Often you hear the view that Judaism invented linear time. This was the insight of the scholar Thomas Cahill, whose book The Gifts of the Jews suggests that the single biggest contribution of Judaism to civilisation is the idea that time is a linear thing – with a beginning and an end, and the possibility of change as it develops. Our whole assumption of the world – that it is moving along a straight line, is, to Cahill, the result of Biblical monotheism. Cahill, like most Christians, is reading the Torah through the eyes of the New Testament, and so finds ample evidence for this.
I don’t think Cahill’s argument stands up at all. The evidence of a robust idea of linear time – with a beginning to the universe and an end – is actually pretty weak. A close reading of Genesis doesn’t imply ‘The Beginning’ which the King James Version inserts. A de-christianised read of the Prophets shows they’re speaking about their own times, not some apocalyptic end-time. Meanwhile, we have other texts that explicitly endorse a non-linear (even circular) idea of time such as Kohelet (Eccesliasties): “One generation goes and another comes, and the Earth stands forever […] All the streams go into the sea, yet the sea is not full; to the place the streams go, from there they come again. […] That which was is that which will be, and that which is done is that which will be done – there is nothing new under the sun”.
That doesn’t sound like time-as-a-line to me.
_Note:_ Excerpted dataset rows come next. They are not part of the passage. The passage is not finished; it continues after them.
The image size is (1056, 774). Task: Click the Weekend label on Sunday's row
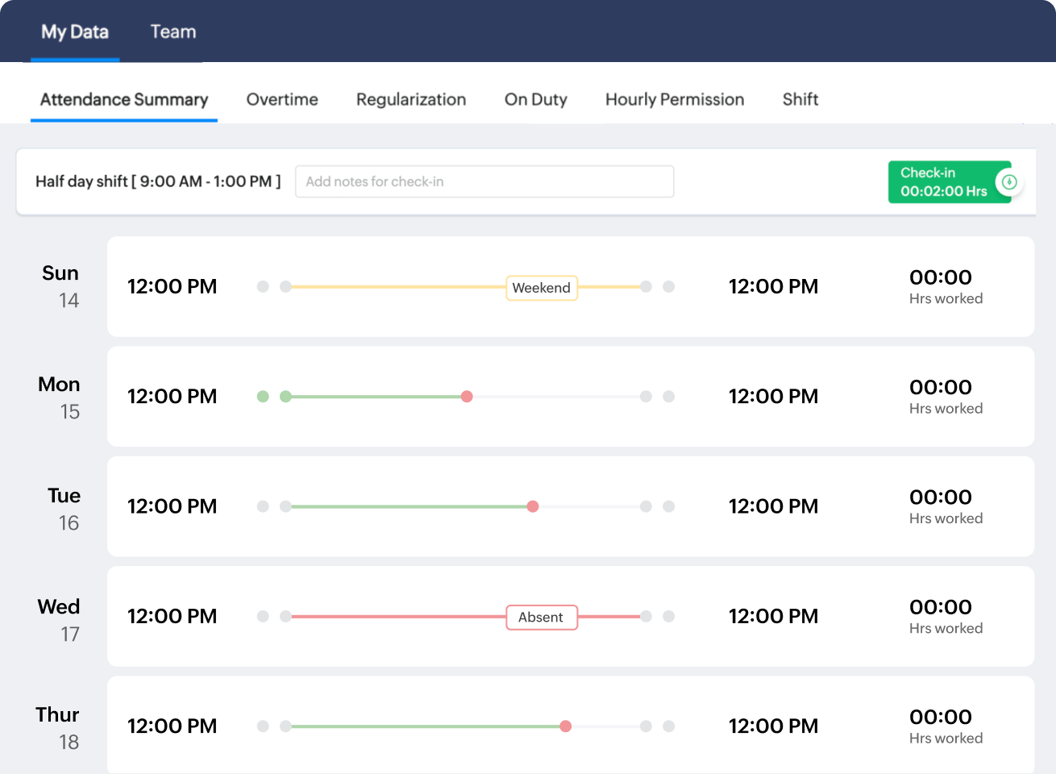(x=542, y=288)
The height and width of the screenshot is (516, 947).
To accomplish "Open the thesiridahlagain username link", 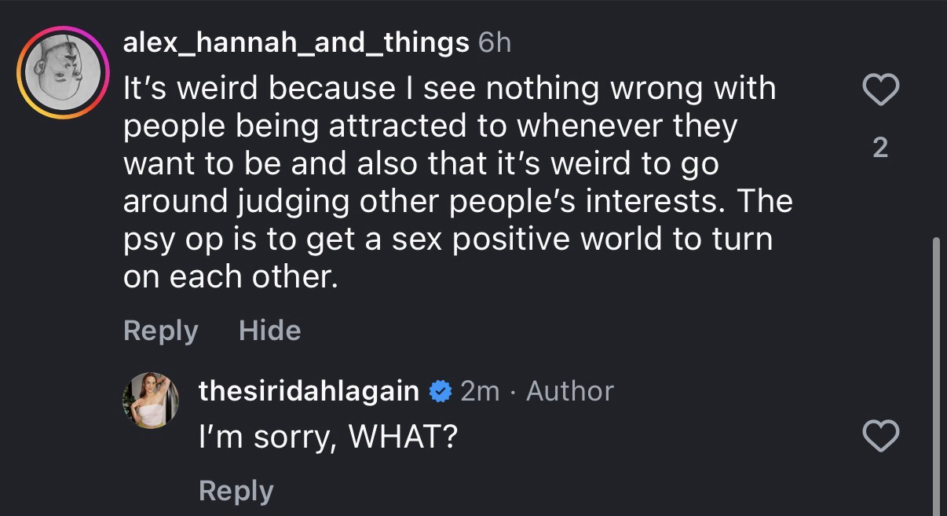I will pos(309,390).
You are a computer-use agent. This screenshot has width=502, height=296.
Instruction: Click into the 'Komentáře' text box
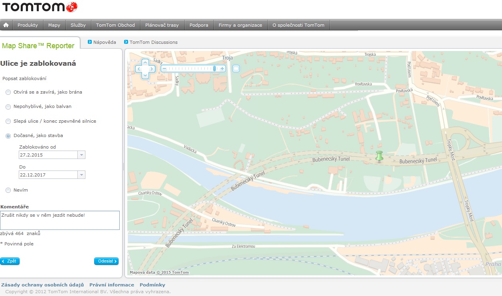[x=60, y=220]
That sounds like a circular understanding of time – what goes around comes around – nothing new happens – what happened before will happen again.. The truth is, if we’re willing to re-evaluate how the Torah conceives of time and bin the lovely (but inaccurate) notion that Judaism believes in linear time, environmental advocacy becomes a lot easier. Consciously or not, many people believe that the Earth is doomed to eventual destruction in the end times of apocalypse. Even secular people have imbibed this Christian dogma to some extent. If we didn’t believe time was linear, but instead thought of it as circular, perhaps we would be a lot better motivated to look out for the long-term future of the Earth. Rather than cross our fingers and hope it lasts long enough to reach the End Times, we’d work to ensure its harmony, stability, focussing on maintaining homeostasis through the ups and downs of circular time.
Maybe it is too late, maybe as the scientists say, we’re 100 seconds to midnight. Wherever we are – what we think about time matters, and as Jews, we should be willing to think differently about time. If we can ditch the time-line of Christian interpretation and embrace the eternal circularity of Kohelet, then we might be a lot more able to act in the interest of a long-term future which is not The End, but just another beginning.